The paper also highlights different urban structures involving segregation in two or three urban districts. The main result is summarized in Figure 1. It shows the possible city structures as a function of differences in population sizes and frequency of intergroup interaction. For high differences in population sizes and frequency of intergroup interaction, only one equilibrium city structure emerges (area I). The populations self-organize in a three-district city where the larger population locates in the city center while the other one resides in the two city edges. This is represented by the pictogram (a) that displays the population density according to the spatial dimension of the city (high density in center and low density in suburbs). The white and grey zones respectively denote the smaller and larger populations.
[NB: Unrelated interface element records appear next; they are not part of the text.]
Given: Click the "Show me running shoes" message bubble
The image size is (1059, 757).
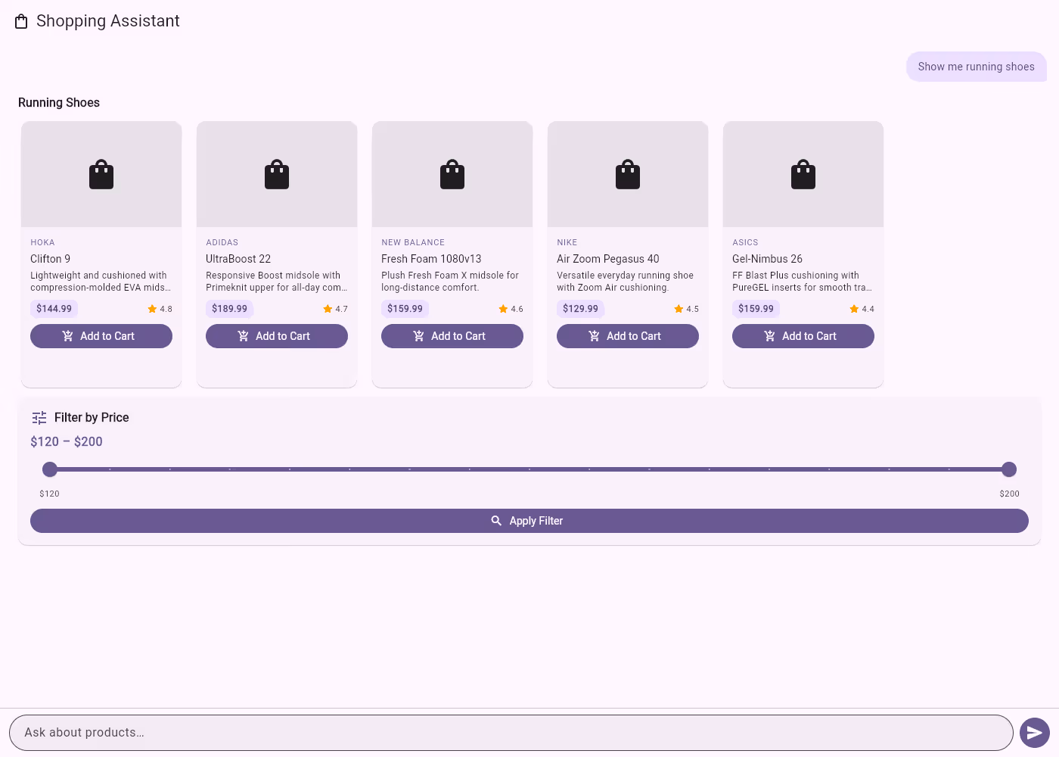Looking at the screenshot, I should click(976, 67).
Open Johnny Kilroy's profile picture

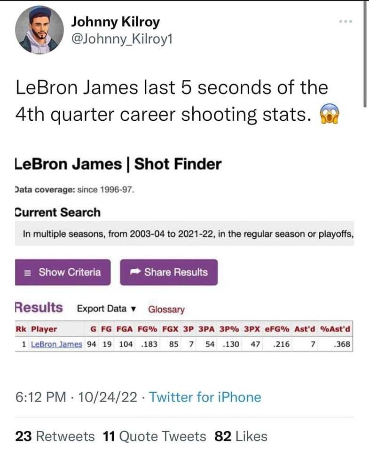(39, 30)
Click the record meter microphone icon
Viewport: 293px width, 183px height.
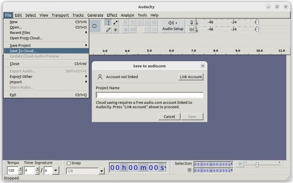coord(192,23)
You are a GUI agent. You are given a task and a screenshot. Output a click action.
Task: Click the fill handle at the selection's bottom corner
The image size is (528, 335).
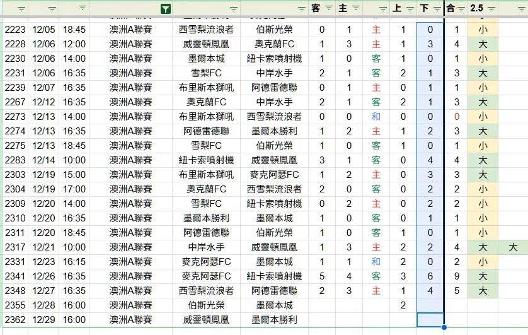click(444, 327)
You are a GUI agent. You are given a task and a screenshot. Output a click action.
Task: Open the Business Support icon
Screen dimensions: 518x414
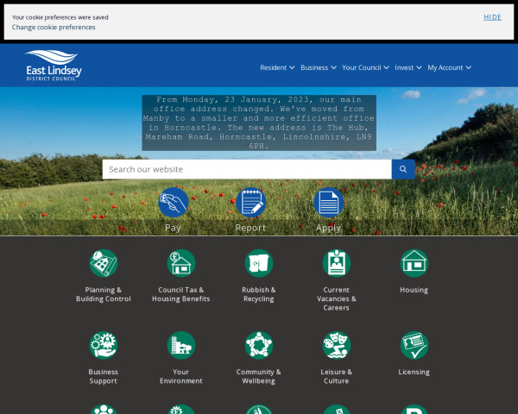(104, 345)
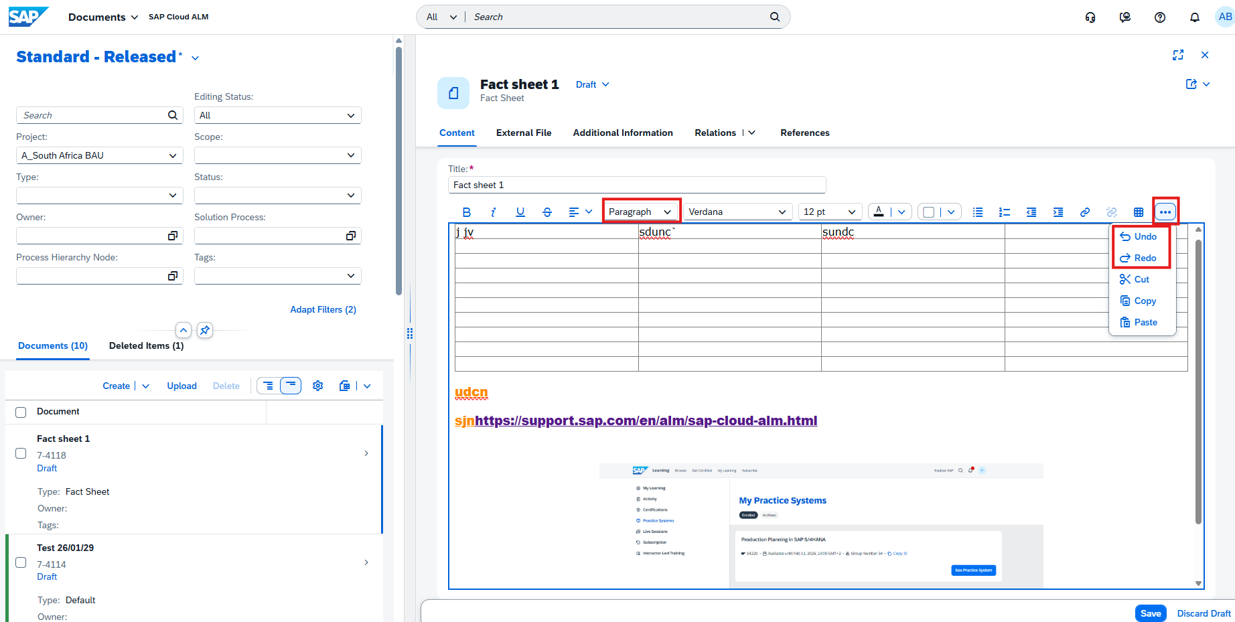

Figure 1: City structures as a function of differences in population sizes and frequency of intergroup interaction
For lower differences in population sizes and frequency of intergroup interaction, two city structures emerge (area II). In addition to the previous urban configuration, a new configuration emerges with two districts where the populations separate in two neighboring districts (pictogram b). Finally, for low enough differences in population sizes and frequency of intergroup interaction, three city structures may emerge (area III). In addition to the two previous urban structures, a three-district city (pictogram c) emerges where the small population locates at the center. So the center may host the population with the smaller number of interactions.
This analysis shows that, for the same set of economic parameters, cities may organize in different ways. History may therefore have an impact on the prevalence of one or another urban configuration. The above urban patterns can be found for various languages, racial, or ethnic groups. For instance, the Island of Montreal, Canada presents an East-West division of the French- and the English-speaking communities. A similar North-South divide can be observed in Brussels, Belgium between the Dutch- and the French-speaking communities. While Paris, France accommodates most of the foreign ethnic groups away from the city center, U.S. cities like New York or Detroit host several small ethnic and racial groups around the city center. Spatial segregation can also have religious grounds. In Belfast, Ireland, the West and the East sides of the city are mostly inhabited by Catholics and Protestants respectively. In general, the spatial clustering of people in cities may be influenced by several other personal attributes, ranging from professional activities to sexual habits.